## Work to be completed
Instruction for the data below: set down exactly the lines from the line with "Where should I click to: Select" to the line with "Given: View the 213 Shares list", inclusive, and no others.
————
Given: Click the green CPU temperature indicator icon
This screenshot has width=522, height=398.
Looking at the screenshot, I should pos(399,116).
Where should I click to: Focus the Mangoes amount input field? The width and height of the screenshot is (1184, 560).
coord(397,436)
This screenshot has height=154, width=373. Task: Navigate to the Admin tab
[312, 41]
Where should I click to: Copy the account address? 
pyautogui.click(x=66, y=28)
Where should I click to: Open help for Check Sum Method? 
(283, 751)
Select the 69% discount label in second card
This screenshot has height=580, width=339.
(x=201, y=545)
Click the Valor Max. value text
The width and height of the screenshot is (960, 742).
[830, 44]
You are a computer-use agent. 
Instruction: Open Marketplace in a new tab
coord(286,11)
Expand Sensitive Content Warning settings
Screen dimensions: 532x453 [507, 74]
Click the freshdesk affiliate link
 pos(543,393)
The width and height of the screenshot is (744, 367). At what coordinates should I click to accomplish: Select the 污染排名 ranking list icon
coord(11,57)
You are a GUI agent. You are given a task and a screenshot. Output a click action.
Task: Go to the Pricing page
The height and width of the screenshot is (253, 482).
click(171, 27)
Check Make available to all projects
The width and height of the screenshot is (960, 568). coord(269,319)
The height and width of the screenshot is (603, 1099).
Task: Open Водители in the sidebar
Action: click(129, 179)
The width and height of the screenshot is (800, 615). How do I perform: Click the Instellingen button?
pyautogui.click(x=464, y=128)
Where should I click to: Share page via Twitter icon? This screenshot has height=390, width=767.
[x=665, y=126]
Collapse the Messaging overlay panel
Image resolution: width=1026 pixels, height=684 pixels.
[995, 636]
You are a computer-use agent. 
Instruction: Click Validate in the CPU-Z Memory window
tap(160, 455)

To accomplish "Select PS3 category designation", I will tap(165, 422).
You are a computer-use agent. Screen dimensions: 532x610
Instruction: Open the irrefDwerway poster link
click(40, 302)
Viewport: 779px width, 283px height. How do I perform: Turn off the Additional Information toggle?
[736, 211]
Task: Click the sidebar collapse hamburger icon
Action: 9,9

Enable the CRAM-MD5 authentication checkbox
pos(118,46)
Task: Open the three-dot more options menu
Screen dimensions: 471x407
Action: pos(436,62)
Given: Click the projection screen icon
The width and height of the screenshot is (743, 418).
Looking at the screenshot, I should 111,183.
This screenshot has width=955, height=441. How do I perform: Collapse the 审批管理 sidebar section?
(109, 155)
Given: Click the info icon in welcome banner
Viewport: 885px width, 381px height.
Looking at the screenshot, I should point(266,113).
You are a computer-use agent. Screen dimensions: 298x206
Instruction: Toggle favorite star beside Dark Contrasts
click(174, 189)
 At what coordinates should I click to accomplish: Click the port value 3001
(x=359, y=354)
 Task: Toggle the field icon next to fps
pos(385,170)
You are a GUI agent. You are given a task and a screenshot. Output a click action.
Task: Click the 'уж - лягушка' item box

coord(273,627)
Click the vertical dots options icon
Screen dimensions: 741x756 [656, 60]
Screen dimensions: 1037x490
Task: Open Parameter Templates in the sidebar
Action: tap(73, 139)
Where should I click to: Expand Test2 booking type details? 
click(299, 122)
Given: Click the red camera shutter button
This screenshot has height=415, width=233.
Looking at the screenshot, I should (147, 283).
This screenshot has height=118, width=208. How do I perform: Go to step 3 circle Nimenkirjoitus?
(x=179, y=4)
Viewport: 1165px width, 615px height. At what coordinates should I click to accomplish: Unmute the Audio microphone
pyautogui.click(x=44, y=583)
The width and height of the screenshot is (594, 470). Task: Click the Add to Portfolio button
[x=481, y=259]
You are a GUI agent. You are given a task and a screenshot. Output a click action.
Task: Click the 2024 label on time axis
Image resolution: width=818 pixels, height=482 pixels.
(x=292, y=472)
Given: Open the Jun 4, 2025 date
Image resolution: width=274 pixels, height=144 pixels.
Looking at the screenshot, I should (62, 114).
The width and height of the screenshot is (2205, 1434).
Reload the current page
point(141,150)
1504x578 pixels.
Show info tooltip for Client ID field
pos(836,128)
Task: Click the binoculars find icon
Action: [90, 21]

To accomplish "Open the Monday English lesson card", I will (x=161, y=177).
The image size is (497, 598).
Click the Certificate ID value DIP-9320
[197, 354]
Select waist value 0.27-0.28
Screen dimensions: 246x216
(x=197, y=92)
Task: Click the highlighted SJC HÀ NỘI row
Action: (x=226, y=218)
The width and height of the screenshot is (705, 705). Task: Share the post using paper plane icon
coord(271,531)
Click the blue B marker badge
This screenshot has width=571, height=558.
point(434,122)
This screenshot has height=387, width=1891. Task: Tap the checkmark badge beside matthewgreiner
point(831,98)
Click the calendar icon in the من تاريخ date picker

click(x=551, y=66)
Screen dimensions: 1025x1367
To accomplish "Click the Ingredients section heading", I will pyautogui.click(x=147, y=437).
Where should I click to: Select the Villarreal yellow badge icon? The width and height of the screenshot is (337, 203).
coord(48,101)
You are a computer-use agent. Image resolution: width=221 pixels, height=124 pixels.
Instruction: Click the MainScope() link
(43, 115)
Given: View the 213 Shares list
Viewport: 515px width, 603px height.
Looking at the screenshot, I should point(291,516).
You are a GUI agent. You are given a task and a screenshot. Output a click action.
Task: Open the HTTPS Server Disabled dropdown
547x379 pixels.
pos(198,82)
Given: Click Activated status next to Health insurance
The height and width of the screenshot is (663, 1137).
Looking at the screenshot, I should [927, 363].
————
## Solved problem
Where should I click to: Select the Villarreal yellow badge icon? The width and height of the screenshot is (337, 203).
coord(48,101)
You are a computer-use agent. Image resolution: width=221 pixels, height=124 pixels.
Instruction: Click the MainScope() link
(43, 115)
Given: View the 213 Shares list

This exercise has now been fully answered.